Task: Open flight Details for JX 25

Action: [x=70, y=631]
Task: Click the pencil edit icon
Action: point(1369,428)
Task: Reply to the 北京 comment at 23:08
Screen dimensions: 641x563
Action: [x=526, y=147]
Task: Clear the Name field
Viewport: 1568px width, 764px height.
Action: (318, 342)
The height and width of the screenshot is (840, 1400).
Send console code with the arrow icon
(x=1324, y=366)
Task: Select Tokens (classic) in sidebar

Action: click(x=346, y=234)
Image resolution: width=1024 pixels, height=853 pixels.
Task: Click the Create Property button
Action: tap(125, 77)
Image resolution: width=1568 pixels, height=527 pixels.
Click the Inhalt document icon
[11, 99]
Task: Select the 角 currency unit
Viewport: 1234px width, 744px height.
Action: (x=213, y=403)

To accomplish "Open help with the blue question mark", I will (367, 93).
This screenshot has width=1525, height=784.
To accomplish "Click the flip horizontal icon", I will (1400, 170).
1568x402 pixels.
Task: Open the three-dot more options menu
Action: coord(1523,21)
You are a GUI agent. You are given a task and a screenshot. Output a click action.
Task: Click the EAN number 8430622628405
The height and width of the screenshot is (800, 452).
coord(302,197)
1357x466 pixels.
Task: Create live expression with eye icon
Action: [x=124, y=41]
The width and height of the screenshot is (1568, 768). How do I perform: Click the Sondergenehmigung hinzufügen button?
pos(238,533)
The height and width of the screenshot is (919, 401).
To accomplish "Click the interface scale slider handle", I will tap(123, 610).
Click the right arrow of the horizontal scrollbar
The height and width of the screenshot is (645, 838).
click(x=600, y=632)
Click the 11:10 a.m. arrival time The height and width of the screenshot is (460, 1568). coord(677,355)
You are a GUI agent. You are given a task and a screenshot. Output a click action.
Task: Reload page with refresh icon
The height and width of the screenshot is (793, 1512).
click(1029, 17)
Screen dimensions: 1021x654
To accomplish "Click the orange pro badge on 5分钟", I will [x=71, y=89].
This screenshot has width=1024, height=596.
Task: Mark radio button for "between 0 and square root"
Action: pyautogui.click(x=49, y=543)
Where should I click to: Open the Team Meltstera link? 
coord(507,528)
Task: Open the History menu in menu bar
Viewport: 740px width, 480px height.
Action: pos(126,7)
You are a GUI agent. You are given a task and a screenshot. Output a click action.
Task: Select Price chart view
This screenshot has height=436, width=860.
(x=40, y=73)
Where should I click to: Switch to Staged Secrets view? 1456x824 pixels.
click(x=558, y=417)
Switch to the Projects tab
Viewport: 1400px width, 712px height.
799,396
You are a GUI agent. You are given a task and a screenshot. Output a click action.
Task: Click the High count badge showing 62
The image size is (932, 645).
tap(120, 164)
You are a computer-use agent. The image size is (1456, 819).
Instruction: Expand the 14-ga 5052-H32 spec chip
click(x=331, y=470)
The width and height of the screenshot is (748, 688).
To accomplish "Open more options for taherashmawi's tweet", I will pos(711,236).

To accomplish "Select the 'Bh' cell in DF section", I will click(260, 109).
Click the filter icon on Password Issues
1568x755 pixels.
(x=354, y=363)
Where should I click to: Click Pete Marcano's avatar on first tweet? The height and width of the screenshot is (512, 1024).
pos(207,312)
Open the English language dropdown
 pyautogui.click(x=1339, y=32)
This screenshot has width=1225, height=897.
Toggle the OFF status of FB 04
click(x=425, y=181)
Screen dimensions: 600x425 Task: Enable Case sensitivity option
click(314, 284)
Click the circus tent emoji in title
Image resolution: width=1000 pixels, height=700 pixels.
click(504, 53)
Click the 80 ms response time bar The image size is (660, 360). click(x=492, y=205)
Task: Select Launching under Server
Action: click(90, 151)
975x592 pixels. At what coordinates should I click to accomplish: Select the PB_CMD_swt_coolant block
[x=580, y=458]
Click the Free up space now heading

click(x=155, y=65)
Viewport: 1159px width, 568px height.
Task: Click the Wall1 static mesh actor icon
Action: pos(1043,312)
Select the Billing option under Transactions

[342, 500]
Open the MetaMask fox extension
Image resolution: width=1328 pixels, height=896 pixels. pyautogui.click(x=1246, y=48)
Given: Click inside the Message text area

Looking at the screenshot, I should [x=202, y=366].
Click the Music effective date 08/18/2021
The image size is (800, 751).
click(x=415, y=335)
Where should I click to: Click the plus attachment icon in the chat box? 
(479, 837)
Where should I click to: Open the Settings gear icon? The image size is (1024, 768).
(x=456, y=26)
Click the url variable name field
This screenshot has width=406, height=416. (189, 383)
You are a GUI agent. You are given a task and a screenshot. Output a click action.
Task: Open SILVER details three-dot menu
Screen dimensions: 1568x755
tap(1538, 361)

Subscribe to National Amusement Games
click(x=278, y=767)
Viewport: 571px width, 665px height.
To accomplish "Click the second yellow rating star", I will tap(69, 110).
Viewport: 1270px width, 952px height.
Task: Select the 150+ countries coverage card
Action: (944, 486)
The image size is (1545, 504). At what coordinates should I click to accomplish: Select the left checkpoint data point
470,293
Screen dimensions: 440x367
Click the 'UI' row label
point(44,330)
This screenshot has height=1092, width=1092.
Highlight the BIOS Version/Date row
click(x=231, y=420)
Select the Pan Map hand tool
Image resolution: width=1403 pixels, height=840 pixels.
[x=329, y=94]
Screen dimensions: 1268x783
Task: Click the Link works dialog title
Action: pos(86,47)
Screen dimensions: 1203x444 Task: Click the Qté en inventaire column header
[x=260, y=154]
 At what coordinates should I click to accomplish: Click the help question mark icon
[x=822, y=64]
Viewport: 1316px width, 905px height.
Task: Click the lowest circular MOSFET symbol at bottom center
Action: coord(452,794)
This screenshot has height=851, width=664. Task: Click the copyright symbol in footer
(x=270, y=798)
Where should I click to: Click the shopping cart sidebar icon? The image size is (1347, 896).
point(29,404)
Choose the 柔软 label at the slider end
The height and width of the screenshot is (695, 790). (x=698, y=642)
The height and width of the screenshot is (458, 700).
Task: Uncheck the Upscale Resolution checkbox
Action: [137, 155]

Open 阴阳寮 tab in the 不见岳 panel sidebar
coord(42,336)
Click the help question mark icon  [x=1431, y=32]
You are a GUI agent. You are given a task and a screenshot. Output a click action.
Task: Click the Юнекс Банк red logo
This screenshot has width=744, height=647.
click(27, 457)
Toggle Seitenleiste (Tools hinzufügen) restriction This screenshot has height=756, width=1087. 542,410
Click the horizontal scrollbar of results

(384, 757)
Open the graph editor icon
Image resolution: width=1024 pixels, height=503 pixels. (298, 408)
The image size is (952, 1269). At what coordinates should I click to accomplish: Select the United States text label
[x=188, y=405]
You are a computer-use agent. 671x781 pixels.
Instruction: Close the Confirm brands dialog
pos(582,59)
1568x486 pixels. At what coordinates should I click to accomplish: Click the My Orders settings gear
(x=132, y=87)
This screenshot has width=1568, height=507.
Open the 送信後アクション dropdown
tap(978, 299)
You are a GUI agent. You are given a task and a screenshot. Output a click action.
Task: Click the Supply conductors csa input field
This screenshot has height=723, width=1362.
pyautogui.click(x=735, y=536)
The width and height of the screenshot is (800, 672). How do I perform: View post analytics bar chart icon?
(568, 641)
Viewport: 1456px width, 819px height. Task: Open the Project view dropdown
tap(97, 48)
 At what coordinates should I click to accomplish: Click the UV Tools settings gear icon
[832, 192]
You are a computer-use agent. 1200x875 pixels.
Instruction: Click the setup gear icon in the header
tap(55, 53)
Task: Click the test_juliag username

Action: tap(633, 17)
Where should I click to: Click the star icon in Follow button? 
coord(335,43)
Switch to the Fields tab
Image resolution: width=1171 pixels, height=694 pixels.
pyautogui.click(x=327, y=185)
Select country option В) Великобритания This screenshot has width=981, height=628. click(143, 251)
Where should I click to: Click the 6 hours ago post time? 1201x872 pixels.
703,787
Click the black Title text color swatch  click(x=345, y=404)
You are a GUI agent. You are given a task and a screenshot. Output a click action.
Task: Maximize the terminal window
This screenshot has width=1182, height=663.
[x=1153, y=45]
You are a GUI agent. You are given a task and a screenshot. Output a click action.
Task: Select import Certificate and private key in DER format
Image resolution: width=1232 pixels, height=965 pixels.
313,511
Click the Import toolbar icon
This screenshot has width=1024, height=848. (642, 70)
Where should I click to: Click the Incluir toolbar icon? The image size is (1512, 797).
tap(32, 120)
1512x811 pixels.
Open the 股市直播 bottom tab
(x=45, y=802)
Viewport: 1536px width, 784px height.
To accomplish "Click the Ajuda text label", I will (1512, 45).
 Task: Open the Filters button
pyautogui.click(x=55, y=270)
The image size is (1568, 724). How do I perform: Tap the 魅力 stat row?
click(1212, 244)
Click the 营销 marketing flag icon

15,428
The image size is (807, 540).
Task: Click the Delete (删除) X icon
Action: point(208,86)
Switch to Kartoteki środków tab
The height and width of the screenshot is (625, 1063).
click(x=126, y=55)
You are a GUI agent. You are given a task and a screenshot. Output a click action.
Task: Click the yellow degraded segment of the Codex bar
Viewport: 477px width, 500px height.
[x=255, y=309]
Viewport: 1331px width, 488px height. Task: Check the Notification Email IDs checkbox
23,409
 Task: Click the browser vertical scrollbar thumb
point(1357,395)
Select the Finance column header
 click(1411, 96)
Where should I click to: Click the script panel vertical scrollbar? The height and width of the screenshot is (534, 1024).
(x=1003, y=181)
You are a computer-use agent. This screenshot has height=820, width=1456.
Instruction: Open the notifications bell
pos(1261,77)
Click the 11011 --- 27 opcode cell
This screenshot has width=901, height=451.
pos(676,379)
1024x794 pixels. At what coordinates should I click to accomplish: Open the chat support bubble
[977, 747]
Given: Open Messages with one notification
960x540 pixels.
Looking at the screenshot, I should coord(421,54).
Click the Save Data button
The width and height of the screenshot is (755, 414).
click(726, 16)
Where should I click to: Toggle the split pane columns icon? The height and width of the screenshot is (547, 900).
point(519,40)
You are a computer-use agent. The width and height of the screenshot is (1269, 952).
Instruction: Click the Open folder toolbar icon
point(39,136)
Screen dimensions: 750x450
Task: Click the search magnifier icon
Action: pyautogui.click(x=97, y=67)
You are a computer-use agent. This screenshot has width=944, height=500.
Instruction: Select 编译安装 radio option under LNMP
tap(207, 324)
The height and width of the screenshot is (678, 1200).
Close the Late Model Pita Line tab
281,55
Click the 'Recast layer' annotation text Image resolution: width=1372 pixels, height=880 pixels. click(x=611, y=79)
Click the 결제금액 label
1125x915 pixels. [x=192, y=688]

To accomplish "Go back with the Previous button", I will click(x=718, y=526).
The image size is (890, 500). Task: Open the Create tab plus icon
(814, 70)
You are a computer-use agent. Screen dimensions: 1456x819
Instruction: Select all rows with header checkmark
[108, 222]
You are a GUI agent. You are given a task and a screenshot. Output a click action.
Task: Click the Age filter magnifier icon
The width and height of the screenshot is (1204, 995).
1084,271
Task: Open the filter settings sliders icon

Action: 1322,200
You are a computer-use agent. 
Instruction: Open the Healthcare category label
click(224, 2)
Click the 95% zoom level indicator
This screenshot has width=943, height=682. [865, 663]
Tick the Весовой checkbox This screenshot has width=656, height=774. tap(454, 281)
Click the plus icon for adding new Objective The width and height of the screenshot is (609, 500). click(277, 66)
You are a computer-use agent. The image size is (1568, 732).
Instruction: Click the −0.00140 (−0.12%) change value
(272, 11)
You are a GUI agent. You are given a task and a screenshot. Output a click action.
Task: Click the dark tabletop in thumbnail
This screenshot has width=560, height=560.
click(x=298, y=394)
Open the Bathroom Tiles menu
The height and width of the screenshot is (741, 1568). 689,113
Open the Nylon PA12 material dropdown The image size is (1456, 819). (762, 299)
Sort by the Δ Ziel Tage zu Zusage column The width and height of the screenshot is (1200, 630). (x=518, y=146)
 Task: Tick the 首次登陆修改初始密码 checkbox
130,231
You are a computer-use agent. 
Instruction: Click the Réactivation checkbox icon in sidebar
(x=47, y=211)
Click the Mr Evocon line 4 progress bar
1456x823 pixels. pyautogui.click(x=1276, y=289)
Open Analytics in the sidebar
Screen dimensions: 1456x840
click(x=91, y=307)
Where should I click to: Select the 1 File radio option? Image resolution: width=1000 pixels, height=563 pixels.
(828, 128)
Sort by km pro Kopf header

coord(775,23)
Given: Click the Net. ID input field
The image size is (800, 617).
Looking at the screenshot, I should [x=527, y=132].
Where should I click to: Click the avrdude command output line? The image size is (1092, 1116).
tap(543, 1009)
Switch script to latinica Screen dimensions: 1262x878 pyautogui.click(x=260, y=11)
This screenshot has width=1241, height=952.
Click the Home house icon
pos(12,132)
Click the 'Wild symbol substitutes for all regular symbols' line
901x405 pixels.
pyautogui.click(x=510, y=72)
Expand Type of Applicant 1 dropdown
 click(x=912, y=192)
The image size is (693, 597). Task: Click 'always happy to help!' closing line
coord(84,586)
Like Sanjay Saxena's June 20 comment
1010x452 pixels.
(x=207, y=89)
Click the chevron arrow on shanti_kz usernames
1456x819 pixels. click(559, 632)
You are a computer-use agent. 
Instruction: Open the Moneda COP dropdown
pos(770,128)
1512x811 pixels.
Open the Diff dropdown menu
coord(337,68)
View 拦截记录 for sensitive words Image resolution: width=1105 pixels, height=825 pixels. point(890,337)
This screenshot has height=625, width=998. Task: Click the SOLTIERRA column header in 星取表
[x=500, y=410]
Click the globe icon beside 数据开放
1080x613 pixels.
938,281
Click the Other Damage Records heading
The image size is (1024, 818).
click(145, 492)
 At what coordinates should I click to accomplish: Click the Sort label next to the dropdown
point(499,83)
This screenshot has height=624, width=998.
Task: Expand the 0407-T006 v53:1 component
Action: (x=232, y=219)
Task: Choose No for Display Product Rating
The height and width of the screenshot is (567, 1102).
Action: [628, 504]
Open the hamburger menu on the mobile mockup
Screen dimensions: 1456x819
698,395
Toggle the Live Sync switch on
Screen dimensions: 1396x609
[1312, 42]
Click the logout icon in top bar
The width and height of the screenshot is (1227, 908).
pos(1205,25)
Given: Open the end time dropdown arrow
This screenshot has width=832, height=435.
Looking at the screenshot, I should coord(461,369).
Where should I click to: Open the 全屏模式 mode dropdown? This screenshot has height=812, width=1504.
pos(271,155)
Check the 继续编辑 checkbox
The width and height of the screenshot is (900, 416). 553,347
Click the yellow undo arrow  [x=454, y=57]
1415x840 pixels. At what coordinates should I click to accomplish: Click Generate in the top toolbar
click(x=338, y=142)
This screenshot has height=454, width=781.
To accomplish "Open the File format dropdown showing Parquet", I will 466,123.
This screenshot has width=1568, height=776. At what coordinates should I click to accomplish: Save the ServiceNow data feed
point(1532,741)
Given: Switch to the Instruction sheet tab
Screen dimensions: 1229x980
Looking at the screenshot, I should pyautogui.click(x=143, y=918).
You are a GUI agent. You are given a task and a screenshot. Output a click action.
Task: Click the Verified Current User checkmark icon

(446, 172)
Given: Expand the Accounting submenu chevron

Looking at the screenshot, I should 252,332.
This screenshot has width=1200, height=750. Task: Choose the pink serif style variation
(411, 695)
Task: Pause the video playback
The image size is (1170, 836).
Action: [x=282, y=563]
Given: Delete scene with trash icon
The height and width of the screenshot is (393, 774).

### THE TASK
Copy verbatim the lines from the one containing "The height and width of the screenshot is (840, 1400)." to the one containing "will (367, 93).", including both of those lines.

### REPLY TO THE TASK
The height and width of the screenshot is (840, 1400).
Send console code with the arrow icon
(x=1324, y=366)
Task: Select Tokens (classic) in sidebar

Action: click(x=346, y=234)
Image resolution: width=1024 pixels, height=853 pixels.
Task: Click the Create Property button
Action: tap(125, 77)
Image resolution: width=1568 pixels, height=527 pixels.
Click the Inhalt document icon
[11, 99]
Task: Select the 角 currency unit
Viewport: 1234px width, 744px height.
Action: (x=213, y=403)

To accomplish "Open help with the blue question mark", I will (367, 93).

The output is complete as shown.